*** Task inputs
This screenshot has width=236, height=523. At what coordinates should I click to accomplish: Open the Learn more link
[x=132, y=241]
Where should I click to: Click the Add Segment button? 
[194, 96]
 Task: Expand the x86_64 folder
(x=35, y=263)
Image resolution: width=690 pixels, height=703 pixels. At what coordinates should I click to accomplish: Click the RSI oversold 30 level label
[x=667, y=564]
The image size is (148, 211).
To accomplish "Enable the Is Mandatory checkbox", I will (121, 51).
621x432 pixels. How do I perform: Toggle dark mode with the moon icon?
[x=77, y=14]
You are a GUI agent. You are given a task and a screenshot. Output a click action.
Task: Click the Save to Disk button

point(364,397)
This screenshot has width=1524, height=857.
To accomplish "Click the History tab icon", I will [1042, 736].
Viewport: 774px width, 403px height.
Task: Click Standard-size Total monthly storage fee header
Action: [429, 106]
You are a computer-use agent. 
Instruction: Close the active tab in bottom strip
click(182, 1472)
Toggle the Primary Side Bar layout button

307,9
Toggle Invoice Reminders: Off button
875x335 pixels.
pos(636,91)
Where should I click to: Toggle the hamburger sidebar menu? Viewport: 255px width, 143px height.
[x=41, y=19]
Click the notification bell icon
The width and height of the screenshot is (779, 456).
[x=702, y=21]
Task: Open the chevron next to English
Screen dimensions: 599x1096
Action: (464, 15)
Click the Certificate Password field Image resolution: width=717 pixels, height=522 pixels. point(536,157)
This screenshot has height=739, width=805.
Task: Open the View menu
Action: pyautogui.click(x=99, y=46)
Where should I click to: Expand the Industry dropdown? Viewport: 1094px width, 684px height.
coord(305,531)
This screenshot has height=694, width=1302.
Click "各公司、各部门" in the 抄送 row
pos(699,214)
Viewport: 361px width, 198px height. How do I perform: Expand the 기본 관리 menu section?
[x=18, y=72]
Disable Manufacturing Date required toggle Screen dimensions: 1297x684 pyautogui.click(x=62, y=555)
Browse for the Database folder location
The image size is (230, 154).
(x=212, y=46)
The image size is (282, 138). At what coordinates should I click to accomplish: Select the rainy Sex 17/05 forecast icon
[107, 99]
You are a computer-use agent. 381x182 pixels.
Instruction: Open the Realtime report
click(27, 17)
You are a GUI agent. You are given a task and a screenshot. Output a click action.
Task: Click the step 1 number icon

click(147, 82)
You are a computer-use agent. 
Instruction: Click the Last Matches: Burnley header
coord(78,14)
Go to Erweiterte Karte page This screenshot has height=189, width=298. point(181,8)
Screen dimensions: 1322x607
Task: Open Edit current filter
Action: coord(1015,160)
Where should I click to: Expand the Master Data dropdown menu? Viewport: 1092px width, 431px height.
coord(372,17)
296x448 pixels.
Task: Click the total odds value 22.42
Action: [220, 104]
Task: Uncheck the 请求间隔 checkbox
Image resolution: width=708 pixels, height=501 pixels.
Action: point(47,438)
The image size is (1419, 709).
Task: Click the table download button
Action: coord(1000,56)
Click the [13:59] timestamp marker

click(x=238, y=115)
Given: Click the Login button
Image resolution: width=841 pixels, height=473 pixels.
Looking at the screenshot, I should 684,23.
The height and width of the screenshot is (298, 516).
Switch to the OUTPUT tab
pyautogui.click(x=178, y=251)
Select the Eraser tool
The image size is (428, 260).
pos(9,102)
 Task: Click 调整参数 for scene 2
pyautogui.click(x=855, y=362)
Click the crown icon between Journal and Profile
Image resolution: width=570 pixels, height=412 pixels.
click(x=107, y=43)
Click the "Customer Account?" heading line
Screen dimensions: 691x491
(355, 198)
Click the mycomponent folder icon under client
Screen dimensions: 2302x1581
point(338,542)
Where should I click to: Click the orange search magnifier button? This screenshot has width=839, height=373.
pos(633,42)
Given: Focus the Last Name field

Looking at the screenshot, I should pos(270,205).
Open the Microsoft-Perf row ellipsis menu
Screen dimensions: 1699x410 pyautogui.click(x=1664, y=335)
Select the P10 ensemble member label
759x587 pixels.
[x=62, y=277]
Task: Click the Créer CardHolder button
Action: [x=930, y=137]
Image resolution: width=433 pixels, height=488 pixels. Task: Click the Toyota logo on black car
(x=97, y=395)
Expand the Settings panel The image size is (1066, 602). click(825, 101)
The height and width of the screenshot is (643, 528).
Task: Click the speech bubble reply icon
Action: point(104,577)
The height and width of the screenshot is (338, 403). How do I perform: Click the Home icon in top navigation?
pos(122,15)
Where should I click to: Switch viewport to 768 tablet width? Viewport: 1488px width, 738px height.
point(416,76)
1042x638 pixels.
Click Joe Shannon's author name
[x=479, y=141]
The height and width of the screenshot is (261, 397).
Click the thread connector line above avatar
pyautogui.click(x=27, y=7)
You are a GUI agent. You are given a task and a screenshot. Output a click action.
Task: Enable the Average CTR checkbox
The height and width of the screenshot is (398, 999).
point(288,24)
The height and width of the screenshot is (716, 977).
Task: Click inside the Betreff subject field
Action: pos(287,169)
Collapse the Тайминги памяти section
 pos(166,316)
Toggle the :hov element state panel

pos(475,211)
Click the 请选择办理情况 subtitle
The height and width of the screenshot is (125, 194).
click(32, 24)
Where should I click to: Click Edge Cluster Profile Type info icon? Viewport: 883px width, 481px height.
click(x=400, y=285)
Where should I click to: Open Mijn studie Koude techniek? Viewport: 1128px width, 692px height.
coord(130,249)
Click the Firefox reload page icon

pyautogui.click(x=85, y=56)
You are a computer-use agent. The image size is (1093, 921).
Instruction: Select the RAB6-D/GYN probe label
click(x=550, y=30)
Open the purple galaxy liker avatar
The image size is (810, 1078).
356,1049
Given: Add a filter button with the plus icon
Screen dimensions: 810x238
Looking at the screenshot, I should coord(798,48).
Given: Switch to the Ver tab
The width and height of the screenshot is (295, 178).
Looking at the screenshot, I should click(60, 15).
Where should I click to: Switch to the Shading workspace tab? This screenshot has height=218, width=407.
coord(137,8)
******
◆ **Problem**
Render every line of the listing from its first line through the line containing "point(364,397)", including that line, as a Markdown table with the columns Row and Listing line, leaving out blank lines.

◆ **Expected output**
| Row | Listing line |
|---|---|
| 1 | This screenshot has width=236, height=523. At what coordinates should I click to accomplish: Open the Learn more link |
| 2 | [x=132, y=241] |
| 3 | Where should I click to: Click the Add Segment button?  |
| 4 | [194, 96] |
| 5 |  Task: Expand the x86_64 folder |
| 6 | (x=35, y=263) |
| 7 | Image resolution: width=690 pixels, height=703 pixels. At what coordinates should I click to accomplish: Click the RSI oversold 30 level label |
| 8 | [x=667, y=564] |
| 9 | The image size is (148, 211). |
| 10 | To accomplish "Enable the Is Mandatory checkbox", I will (121, 51). |
| 11 | 621x432 pixels. How do I perform: Toggle dark mode with the moon icon? |
| 12 | [x=77, y=14] |
| 13 | You are a GUI agent. You are given a task and a screenshot. Output a click action. |
| 14 | Task: Click the Save to Disk button |
| 15 | point(364,397) |